London Film Festival: 'Lions For Lambs'

Lions_for_lambs_03

Matt Mueller reports:

I don’t think Tom Cruise hung around long enough to read the less-than-gushing reviews that greeted Lions For Lambs after its London Film Fest premiere. Tom showed up for his now-customary fan-meet-and-greet in London’s Leicester Square prior to the screening (he spends up to two hours on these walkabouts, leaving us groaning ticket-holders nursing sore bums waiting for him to quit pressing flesh). Anyway, back to those reviews… Time Out called Lambs “Politics For Dummys” and even The Times, which sponsored the world-premiere gala, said, “You can’t fault the anger, but the drama glows as brightly as a five-watt bulb.”

Hate to say it, but they’re both right.

I wasn’t sure what to expect from the first film out of Cruise’s revived United Artists label, but—in spite of early warning signs—it wasn’t this stagebound theatre piece. Working from Matthew Michael Carnahan’s script, the intellectual antidote to his blustery work on The Kingdom, director/costar Robert Redford confines his big guns Cruise (as a hawkish senator flogging his latest “roadmap to victory” in Afghanistan) and Meryl Streep (as the cynical political journalist invited to break the story) to oak-panelled chambers, while Redford’s political science prof goads his prince-of-apathy star student Todd (Andrew Garfield) with some confrontational banter in a professorial dungeon. And, in the third, combat storyline, you can practically taste the potato flakes – or whatever it is they use to make soundstage snow these days – that Michael Pena and Derek Luke end up lying in after their unit’s botched helicopter assault leaves them stranded behind Taliban lines.

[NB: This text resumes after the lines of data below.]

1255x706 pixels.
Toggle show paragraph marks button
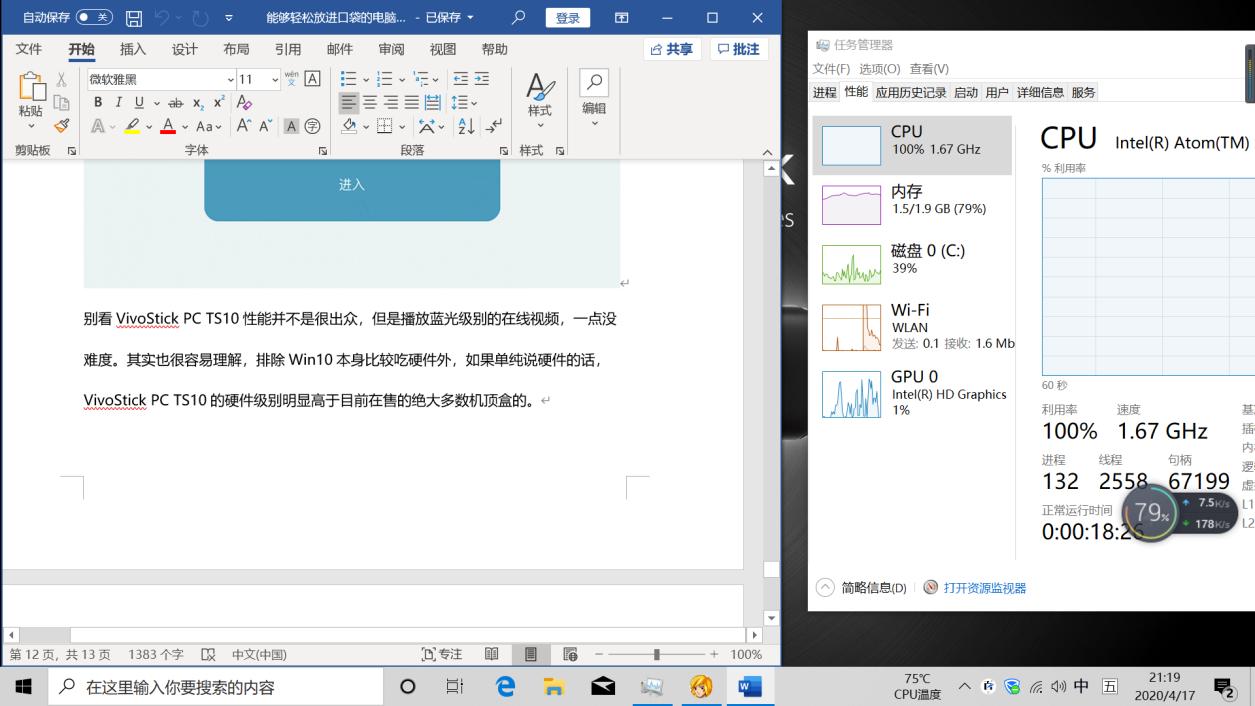pos(494,127)
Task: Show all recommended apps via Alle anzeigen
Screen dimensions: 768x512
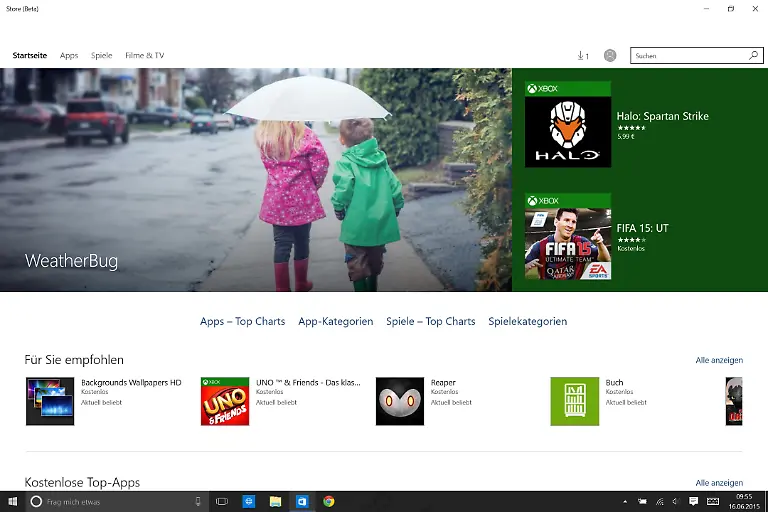Action: [719, 360]
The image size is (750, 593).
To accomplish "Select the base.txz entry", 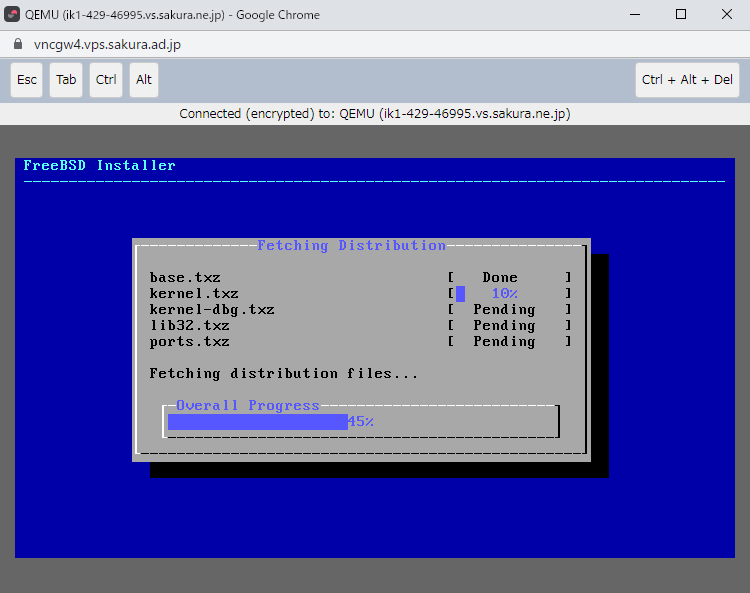I will click(185, 278).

Even for a director as defiantly unadventurous as Redford, the canvas is startlingly limited and static, and with two of his three-pronged assault on the war on terror adhering to the ebb and flow of conversations, that discourse had better sizzle. But while some of Lambs’ verbal blitzkrieg is as incisive and thought-provoking as the players strive to make it, too much of it comes off as mouthpiece prosletyzing that’s shamefully basic for anyone who keeps even a wandering eye on Iraq and Afghanistan. The film already feels five years past its sell-by date – by the time it reaches DVD, it could be a wartime relic.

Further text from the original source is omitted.